___ Provided records
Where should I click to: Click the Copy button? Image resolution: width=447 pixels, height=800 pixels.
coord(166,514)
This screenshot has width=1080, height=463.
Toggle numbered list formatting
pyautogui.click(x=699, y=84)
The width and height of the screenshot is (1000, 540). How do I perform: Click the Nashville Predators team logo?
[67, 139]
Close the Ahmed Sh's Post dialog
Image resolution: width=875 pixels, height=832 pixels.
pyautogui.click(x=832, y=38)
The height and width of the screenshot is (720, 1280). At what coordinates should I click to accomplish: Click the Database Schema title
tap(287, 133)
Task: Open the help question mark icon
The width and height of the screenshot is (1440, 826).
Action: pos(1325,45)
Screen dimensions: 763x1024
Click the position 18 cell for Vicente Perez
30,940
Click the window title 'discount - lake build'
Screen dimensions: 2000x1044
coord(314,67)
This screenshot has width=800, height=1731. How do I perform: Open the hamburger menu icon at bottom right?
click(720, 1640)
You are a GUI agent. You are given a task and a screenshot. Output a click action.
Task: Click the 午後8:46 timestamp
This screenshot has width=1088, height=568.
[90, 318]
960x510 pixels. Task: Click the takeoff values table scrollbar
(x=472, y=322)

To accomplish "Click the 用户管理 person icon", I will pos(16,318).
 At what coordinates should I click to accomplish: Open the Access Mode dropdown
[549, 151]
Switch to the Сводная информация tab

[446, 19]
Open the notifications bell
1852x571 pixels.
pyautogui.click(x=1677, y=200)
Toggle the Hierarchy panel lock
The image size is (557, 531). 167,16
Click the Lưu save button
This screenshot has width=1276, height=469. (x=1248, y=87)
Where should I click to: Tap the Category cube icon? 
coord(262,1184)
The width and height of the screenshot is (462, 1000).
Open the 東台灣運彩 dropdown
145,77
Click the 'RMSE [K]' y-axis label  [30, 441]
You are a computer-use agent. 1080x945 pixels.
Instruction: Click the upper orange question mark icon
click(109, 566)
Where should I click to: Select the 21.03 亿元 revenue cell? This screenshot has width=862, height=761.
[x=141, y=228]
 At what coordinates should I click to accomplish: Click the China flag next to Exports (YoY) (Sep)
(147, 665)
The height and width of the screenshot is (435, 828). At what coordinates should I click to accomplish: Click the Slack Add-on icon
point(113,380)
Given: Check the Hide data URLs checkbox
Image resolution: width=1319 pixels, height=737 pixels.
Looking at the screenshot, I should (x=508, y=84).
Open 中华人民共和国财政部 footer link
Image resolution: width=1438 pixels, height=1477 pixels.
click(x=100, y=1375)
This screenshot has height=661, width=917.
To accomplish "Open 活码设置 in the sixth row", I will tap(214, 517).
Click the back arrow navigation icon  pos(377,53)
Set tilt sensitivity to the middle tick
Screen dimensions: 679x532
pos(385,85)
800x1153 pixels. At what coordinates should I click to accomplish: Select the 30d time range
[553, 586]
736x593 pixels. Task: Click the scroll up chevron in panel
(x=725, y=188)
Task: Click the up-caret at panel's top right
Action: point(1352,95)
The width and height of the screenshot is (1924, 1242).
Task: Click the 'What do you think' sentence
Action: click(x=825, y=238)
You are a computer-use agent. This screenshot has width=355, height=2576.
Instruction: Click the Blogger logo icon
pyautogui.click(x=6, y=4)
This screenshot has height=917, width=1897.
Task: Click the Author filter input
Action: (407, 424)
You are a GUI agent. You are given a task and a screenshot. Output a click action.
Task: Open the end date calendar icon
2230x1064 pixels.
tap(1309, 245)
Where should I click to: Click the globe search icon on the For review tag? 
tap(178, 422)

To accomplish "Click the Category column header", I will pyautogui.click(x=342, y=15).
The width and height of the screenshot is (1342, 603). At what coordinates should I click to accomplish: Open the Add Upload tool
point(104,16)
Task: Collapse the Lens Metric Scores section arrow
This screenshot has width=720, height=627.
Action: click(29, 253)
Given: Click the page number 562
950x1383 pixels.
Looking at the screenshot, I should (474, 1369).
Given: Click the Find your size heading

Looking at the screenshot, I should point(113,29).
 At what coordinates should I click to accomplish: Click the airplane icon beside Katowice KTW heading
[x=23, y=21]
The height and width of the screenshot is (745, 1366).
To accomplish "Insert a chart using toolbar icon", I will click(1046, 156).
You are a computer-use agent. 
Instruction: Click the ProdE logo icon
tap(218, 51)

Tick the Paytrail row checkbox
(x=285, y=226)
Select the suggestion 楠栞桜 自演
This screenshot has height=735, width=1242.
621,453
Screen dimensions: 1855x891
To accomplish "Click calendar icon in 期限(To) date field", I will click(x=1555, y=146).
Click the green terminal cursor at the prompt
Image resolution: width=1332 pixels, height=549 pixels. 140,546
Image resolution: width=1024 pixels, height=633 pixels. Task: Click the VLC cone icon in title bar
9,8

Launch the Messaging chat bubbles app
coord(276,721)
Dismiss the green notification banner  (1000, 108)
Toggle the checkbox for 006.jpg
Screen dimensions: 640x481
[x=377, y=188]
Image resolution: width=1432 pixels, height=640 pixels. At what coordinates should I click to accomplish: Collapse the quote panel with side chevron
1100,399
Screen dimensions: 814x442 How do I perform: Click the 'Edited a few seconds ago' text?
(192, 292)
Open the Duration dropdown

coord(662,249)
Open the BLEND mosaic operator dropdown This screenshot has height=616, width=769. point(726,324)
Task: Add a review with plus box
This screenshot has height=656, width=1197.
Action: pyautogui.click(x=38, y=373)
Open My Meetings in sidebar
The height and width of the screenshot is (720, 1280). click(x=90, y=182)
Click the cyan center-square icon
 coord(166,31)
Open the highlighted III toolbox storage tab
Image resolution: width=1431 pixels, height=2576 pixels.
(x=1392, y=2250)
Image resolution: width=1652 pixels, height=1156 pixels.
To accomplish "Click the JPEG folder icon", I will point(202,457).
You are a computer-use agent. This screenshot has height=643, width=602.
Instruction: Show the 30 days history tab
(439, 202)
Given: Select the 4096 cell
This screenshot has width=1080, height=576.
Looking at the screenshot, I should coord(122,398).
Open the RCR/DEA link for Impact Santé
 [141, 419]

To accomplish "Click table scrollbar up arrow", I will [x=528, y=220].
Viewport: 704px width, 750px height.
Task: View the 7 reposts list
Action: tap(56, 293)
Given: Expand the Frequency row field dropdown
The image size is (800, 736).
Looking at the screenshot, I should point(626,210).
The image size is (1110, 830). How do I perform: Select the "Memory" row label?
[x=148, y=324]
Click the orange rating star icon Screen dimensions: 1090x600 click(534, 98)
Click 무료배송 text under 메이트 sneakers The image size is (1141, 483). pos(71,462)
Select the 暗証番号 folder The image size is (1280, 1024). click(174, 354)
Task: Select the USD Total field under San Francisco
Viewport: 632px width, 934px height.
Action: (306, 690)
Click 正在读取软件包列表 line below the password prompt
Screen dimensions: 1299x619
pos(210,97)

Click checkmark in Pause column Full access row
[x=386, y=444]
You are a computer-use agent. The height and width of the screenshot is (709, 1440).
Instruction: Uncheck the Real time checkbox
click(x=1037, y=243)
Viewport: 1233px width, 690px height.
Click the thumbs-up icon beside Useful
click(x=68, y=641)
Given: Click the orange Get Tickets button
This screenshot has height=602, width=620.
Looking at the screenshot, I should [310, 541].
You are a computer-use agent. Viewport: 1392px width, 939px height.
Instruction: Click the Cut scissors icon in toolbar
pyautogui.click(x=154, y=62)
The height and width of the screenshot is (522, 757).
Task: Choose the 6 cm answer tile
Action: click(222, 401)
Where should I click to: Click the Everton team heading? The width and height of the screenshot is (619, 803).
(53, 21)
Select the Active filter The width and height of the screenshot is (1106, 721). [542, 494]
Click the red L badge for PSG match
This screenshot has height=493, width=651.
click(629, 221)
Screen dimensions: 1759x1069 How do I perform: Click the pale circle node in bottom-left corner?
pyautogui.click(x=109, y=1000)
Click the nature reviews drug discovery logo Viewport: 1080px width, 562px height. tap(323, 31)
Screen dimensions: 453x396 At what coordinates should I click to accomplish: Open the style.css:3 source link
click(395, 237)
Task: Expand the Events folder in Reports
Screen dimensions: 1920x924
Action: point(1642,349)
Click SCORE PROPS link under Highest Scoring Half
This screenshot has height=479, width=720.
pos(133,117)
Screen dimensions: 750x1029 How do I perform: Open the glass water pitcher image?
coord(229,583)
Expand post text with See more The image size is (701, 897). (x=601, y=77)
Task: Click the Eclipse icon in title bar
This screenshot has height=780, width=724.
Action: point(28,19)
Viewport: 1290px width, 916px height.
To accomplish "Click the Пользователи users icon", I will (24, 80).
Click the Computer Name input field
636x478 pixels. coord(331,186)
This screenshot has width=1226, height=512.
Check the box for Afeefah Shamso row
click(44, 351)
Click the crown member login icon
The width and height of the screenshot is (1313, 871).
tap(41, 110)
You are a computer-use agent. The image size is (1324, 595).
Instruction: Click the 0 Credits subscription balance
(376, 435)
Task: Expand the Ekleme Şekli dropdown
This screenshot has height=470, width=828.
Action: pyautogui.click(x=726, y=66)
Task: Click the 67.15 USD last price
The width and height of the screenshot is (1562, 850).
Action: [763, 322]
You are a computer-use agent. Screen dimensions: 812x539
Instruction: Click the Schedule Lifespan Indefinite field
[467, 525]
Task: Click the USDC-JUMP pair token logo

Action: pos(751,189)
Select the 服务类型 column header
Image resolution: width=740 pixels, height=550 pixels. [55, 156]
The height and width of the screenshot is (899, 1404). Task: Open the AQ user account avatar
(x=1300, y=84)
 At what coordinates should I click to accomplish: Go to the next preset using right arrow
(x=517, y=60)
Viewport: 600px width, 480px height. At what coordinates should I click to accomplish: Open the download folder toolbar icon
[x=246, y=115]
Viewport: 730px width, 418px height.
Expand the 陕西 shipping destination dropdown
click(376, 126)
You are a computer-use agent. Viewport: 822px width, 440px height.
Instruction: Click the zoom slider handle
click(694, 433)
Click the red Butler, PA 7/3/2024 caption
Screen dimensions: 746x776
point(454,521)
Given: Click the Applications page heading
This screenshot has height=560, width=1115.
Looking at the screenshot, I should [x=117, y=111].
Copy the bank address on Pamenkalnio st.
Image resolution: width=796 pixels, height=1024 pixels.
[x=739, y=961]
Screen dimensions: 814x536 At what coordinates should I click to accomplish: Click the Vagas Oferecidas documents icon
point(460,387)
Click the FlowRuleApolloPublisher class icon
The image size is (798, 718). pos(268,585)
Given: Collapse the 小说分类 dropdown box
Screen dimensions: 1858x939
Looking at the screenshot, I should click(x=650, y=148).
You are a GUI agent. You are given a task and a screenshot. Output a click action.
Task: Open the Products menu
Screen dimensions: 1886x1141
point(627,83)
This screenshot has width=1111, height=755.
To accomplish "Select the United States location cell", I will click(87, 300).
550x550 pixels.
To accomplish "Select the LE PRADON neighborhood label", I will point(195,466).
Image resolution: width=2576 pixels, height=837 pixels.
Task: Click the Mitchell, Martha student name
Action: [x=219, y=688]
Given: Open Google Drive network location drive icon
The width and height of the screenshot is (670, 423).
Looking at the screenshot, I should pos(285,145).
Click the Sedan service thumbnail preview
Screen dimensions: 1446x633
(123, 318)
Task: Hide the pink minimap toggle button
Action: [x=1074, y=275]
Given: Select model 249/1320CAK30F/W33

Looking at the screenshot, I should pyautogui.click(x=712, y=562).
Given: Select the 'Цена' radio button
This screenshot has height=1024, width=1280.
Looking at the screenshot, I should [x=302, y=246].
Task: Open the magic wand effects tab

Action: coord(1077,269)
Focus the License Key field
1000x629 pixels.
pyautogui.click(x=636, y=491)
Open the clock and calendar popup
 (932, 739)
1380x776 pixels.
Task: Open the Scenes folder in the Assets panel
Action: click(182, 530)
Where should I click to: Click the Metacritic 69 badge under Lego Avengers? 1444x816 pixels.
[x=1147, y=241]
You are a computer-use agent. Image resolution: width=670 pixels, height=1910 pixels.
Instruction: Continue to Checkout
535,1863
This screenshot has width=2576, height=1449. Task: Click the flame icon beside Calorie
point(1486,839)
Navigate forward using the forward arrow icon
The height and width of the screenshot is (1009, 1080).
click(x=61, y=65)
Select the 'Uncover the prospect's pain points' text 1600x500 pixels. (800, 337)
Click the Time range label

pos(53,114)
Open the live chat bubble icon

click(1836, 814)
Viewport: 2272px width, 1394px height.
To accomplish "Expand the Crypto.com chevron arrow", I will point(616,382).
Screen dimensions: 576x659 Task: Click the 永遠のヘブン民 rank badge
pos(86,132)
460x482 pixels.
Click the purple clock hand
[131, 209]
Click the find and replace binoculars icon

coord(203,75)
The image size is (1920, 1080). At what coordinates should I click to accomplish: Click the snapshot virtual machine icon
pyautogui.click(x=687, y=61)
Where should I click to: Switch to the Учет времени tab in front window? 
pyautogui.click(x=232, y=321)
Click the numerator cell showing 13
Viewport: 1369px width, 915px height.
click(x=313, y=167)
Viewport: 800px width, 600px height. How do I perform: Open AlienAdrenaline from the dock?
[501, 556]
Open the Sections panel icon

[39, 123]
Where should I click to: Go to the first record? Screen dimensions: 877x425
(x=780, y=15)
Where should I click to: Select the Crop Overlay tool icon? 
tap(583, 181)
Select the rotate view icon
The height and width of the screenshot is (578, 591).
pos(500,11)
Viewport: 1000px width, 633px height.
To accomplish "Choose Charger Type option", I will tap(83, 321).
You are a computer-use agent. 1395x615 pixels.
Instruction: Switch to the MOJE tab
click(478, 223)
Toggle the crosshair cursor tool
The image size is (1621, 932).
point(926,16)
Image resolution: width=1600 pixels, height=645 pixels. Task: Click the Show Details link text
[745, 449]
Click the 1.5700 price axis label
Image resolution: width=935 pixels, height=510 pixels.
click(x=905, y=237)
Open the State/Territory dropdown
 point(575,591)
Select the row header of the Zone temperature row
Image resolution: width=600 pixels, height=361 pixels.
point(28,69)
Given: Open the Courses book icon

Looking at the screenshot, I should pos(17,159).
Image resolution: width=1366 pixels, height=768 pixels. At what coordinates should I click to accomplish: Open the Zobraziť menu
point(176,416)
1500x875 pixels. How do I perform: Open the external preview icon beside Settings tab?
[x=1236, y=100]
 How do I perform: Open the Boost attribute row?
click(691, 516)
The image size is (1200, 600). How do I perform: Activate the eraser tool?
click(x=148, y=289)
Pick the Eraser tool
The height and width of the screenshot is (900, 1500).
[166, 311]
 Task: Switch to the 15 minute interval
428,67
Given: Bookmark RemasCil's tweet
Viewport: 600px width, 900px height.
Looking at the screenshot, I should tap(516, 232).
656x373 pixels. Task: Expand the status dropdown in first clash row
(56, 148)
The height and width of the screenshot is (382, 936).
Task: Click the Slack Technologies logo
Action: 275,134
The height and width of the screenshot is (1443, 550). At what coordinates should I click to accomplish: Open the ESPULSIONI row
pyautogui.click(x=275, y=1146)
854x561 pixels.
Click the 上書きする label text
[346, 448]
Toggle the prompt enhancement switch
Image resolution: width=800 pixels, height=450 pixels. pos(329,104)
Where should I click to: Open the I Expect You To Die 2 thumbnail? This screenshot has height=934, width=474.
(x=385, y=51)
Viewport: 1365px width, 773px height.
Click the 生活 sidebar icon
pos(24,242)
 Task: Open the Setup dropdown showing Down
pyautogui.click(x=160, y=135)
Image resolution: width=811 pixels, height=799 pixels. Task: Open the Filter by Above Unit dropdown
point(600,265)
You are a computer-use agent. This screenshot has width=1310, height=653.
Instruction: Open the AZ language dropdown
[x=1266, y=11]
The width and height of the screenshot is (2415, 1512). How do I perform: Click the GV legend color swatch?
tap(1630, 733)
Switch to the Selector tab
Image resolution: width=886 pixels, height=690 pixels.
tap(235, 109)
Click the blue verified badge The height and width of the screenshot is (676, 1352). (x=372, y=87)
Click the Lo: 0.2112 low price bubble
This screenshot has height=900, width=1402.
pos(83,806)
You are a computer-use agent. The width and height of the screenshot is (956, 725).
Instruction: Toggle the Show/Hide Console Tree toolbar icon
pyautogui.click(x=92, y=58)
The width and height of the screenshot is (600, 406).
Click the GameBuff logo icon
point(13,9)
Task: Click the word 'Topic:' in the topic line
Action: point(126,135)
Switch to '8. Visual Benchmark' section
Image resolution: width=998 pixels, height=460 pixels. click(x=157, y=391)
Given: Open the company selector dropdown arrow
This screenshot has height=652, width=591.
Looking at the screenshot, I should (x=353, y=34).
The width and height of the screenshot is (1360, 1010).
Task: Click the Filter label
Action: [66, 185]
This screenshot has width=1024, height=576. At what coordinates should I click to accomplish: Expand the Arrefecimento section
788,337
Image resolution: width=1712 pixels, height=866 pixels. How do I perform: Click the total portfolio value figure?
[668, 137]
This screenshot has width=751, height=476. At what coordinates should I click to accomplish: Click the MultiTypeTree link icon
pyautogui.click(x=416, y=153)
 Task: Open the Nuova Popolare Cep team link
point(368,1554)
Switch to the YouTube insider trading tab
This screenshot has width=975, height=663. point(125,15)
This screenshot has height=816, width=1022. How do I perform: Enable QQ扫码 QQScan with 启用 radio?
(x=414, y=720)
______
- _Activity_
Reproduce the entries above exactly, starting at their first line and finishing with the line that contains "Click the window".

- _Reply_
Where should I click to: Click the Copy button? Image resolution: width=447 pixels, height=800 pixels.
coord(166,514)
This screenshot has width=1080, height=463.
Toggle numbered list formatting
pyautogui.click(x=699, y=84)
The width and height of the screenshot is (1000, 540). How do I perform: Click the Nashville Predators team logo?
[67, 139]
Close the Ahmed Sh's Post dialog
Image resolution: width=875 pixels, height=832 pixels.
pyautogui.click(x=832, y=38)
The height and width of the screenshot is (720, 1280). At what coordinates should I click to accomplish: Click the Database Schema title
tap(287, 133)
Task: Open the help question mark icon
The width and height of the screenshot is (1440, 826).
Action: pos(1325,45)
Screen dimensions: 763x1024
Click the position 18 cell for Vicente Perez
30,940
Click the window title 'discount - lake build'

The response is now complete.